_What you are asked to do_: Go through the lines below and copy any that hold the string "agent".

○ ○ ○ ○

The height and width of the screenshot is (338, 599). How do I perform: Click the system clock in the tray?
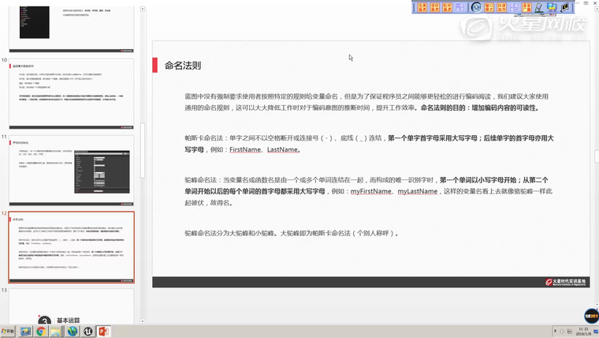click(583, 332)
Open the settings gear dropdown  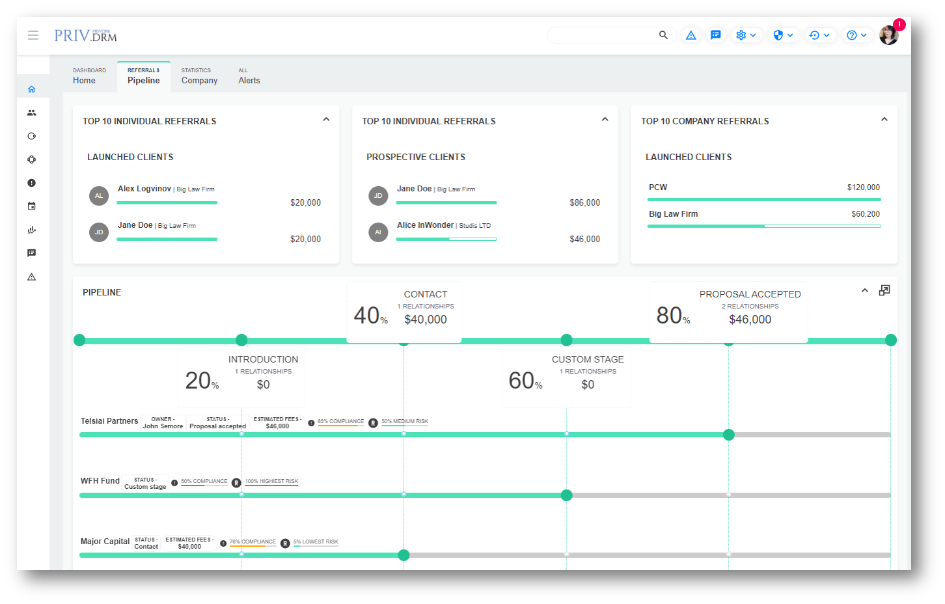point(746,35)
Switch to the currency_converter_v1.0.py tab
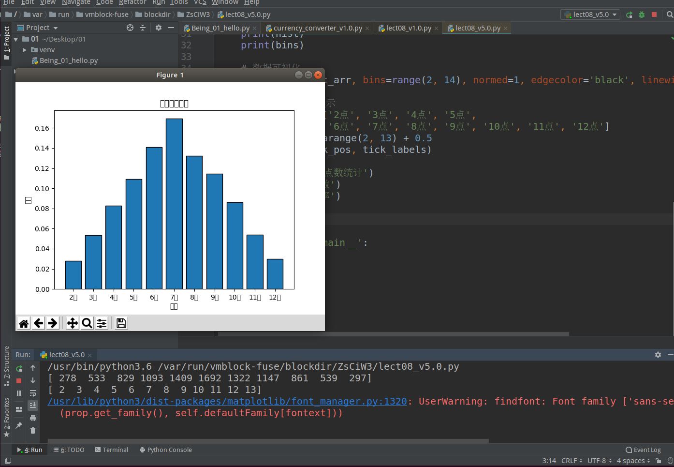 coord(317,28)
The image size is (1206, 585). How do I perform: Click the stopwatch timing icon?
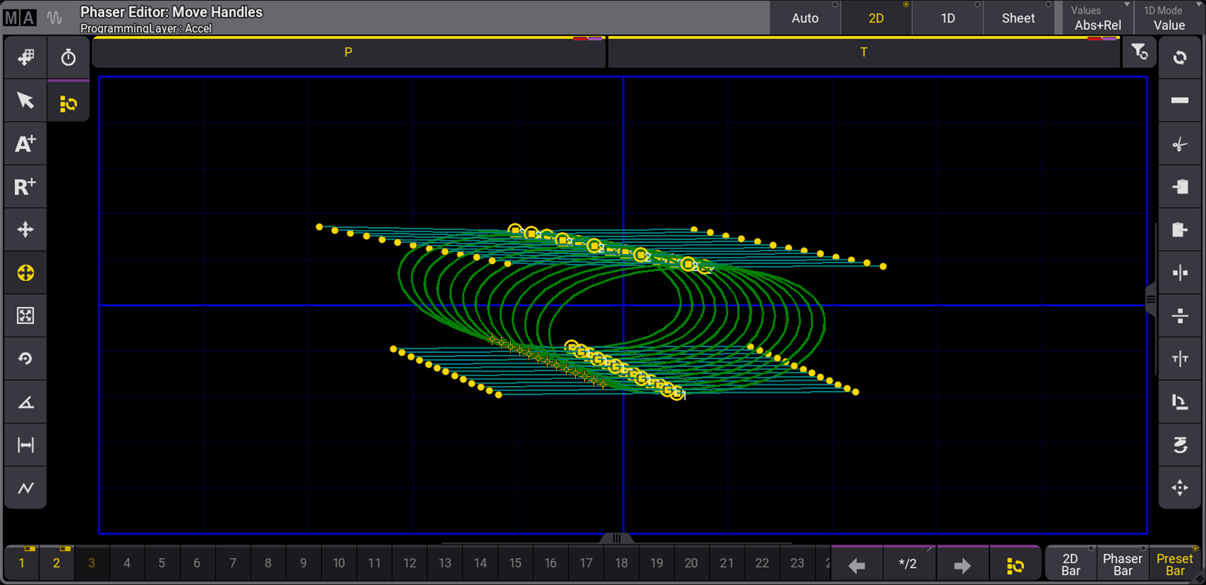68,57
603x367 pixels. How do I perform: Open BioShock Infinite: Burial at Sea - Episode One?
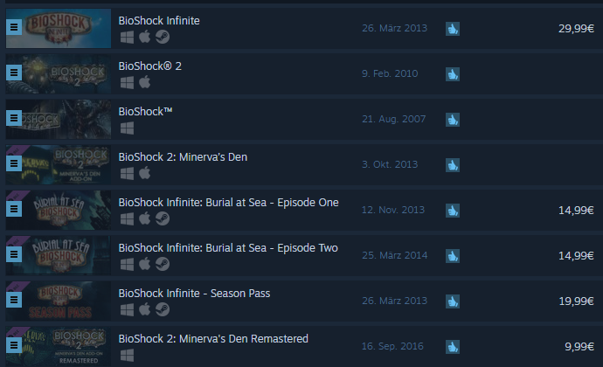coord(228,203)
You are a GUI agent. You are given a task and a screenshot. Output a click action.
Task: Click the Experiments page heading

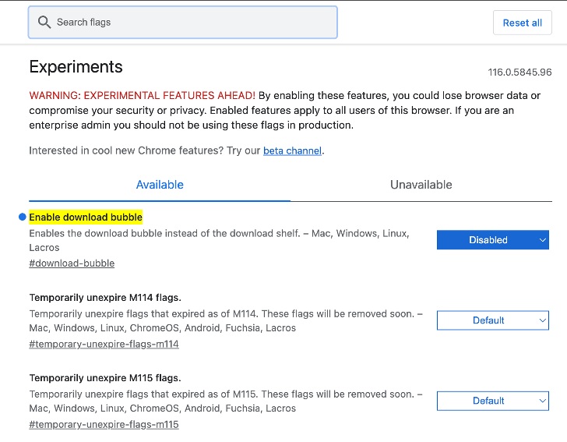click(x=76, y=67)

○ ○ ○ ○

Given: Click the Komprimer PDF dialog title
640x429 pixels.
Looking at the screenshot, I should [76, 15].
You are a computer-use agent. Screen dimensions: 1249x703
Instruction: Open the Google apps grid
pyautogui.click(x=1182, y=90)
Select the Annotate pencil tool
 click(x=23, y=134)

○ ○ ○ ○

_Expected answer_:
You are a GUI agent. You are given a task and a screenshot. Output a click action.
You are a computer-use agent. Screen dimensions: 1249x703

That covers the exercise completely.